OpenAPI

Overview

OpenAPI is a documentation or collaboration platform. Learn more in the official OpenAPI documentation.

The DataHub integration for OpenAPI covers document/workspace entities and hierarchy context for knowledge assets. It also captures tags.

Concept Mapping

Source Concept	DataHub Concept	Notes
`"OpenAPI"`	Data Platform
API Endpoint	Dataset	Subtype `API_ENDPOINT`

Module `openapi`

Important Capabilities

Capability	Status	Notes
Descriptions	✅	Extracts endpoint descriptions and summaries from OpenAPI specifications.
Domains	❌	Does not currently support domain assignment.
Extract Ownership	❌	Does not currently support extracting ownership.
Extract Tags	✅	Extracts tags from OpenAPI specifications.
Schema Metadata	✅	Extracts schemas from OpenAPI specifications for GET, POST, PUT, and PATCH methods.

Overview

The openapi module ingests metadata from Openapi into DataHub. It is intended for production ingestion workflows and module-specific capabilities are documented below.

This connector ingests OpenAPI (Swagger) API endpoint metadata into DataHub. It extracts API endpoints from OpenAPI v2 (Swagger) and v3 specifications and represents them as datasets in DataHub, allowing you to catalog and discover your API endpoints alongside your data assets.

▶ GIVEN INFORMATION
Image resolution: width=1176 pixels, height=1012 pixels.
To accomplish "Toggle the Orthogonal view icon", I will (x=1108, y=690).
...
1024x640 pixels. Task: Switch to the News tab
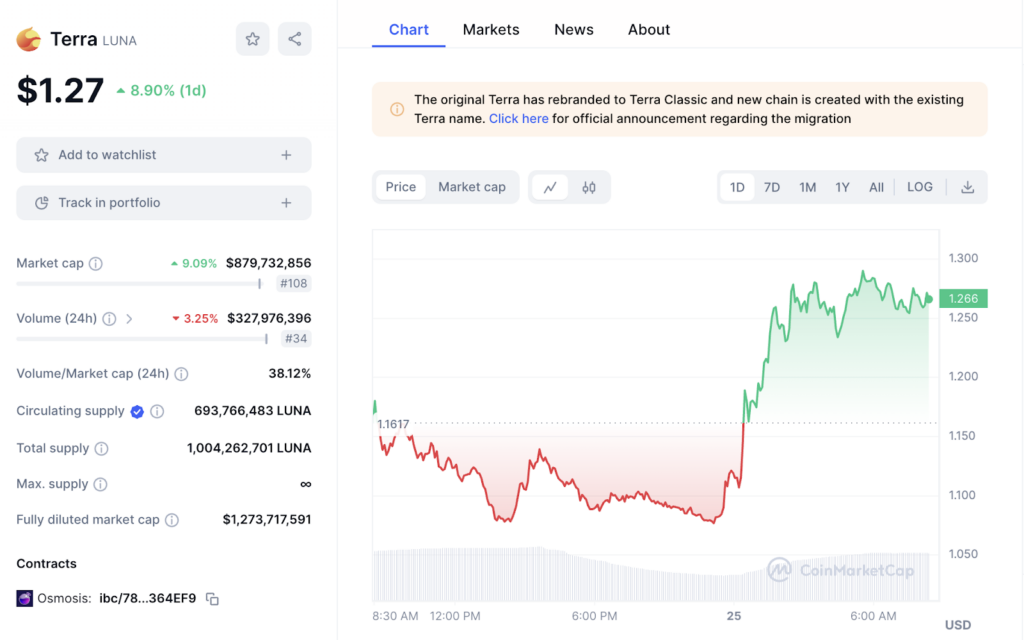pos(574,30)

▶ WRITTEN TASKS
• 1. Print the part of the OpenAPI connector text between "Concept Mapping" and "support extracting ownership.", inclusive.
• 2. Give what follows the last sentence of the OpenAPI connector text.
The entries have no connection to the OpenAPI connector text.

▶ TASK ANSWERS
• 1.
Concept Mapping

Source Concept	DataHub Concept	Notes
`"OpenAPI"`	Data Platform
API Endpoint	Dataset	Subtype `API_ENDPOINT`

Module `openapi`

Important Capabilities

Capability	Status	Notes
Descriptions	✅	Extracts endpoint descriptions and summaries from OpenAPI specifications.
Domains	❌	Does not currently support domain assignment.
Extract Ownership	❌	Does not currently support extracting ownership.

• 2.
The OpenAPI source extracts metadata from OpenAPI specifications and optionally makes live API calls to gather schema information. It supports:

OpenAPI v2 (Swagger) and v3 specifications - Automatically detects and processes both formats
Schema extraction from specifications - Extracts schemas directly from OpenAPI spec definitions (preferred method)
Schema extraction from API calls - Optionally makes GET requests to endpoints when schema isn't in spec (requires credentials)
Multiple HTTP methods - Supports GET, POST, PUT, and PATCH methods with 200 response codes
Browse path organization - Endpoints are organized by their path structure in DataHub's browse interface
Tag extraction - Preserves tags from OpenAPI specifications
Description extraction - Extracts endpoint descriptions and summaries

Prerequisites

Before running ingestion, ensure network connectivity to the source, valid authentication credentials, and read permissions for metadata APIs required by this module.

OpenAPI Specification Access

The OpenAPI specification file must be accessible via HTTP/HTTPS
The specification should be in JSON or YAML format
OpenAPI v2 (Swagger 2.0) and v3.x specifications are supported

Authentication (for API calls)

If you want to enable live API calls for schema extraction (enable_api_calls_for_schema_extraction=True), you'll need to provide authentication credentials. The source supports:

Bearer token authentication
Custom token authentication
Dynamic token retrieval (GET or POST)
Basic authentication (username/password)

note

Authentication is only required if you want to enable live API calls. Schema extraction from the OpenAPI specification itself does not require authentication.

Install the Plugin

pip install 'acryl-datahub[openapi]'

Starter Recipe

Check out the following recipe to get started with ingestion! See below for full configuration options.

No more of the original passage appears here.